Establishing Trust in Public Clouds

Abstract

Virtualization technology enables a cloud to deliver cost-effective and scalable public services, making the cloud attractive especially to small and medium enterprises (SMEs). Securing trustworthiness in these environments is a non-trivial task and poses significant security threats for users' data and/or applications; the most critical threat being the malicious insider's threat, the primary reason for lack of trust between a cloud provider and its customers. The benefits of clouds are realized through resource sharing. The basic idea is to share large pools of resources like compute cycles or virtual CPUs (VCPUs), storage, software services etc. This very idea of resource sharing gives rise to significant security concerns for a user, especially with respect to his/her data and/or applications which are hosted in the cloud provider's data centers. This security and privacy issue becomes grave in case of the IaaS deployment model which allows a user to set up their virtual infrastructure in clouds (3). IaaS has the lowest abstraction level and allows a user to create their virtual infrastructure by choosing the desirable configuration in terms of OS, storage space, number of VCPU's, RAM size etc.

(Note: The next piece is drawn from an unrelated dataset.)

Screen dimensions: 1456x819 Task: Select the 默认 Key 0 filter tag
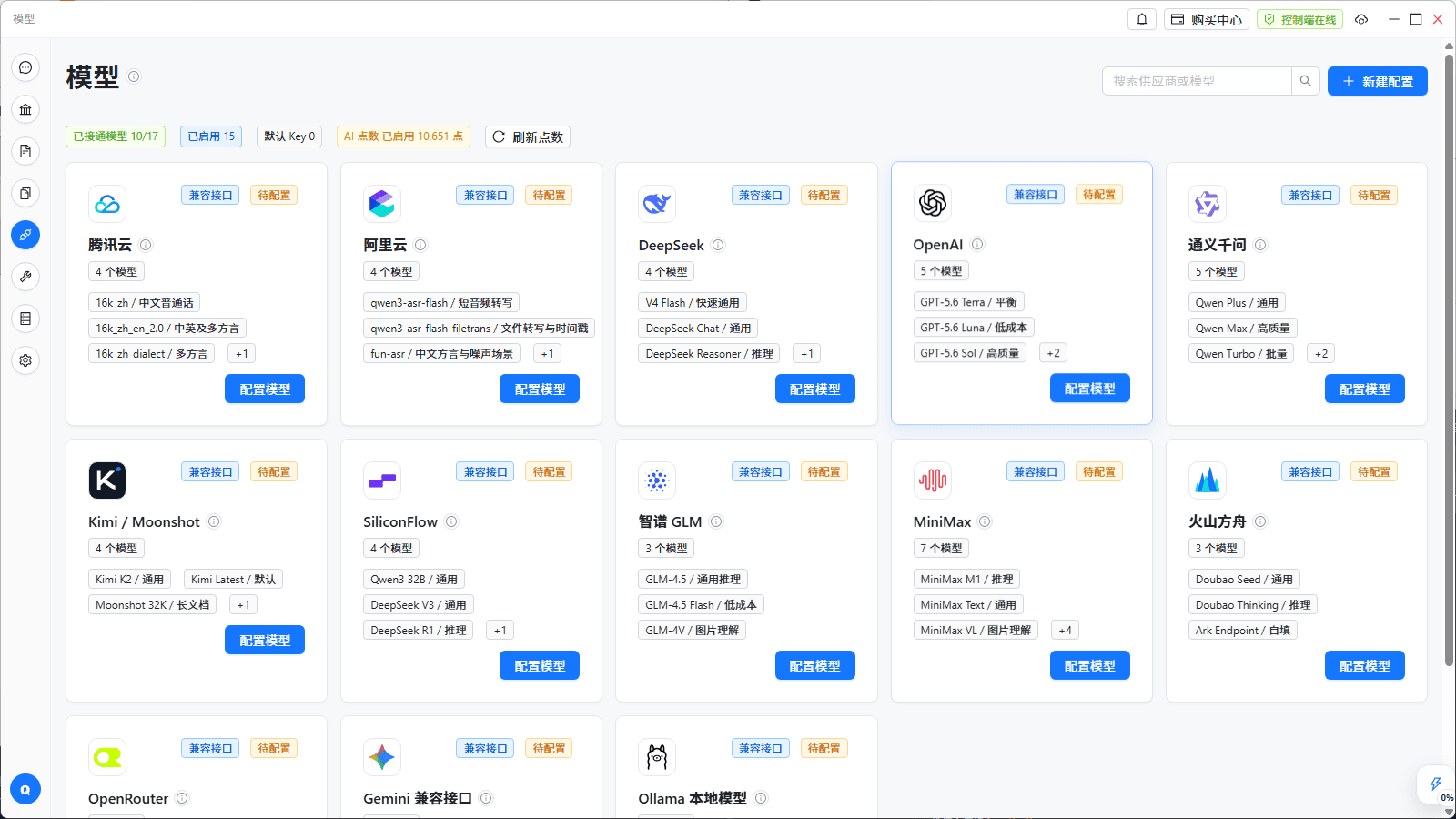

A cloud provider is only responsible up to the hypervisor level, for security and maintenance of the infrastructure. We consider only the IaaS model for analysis in this paper as it has the least abstraction amongst all the cloud offerings and allows a user to choose or employ security mechanisms as per their desired levels. There are significant security risks for sensitive data and/or applications hosted in clouds (4). The rest of the paper is organized as follows: Section 2 discusses related work done in the context of cloud security esp. those dealing with threats related to the virtualized software stack and insider's attacks. Section 3 describes our views on the definition of trust in cloud computing.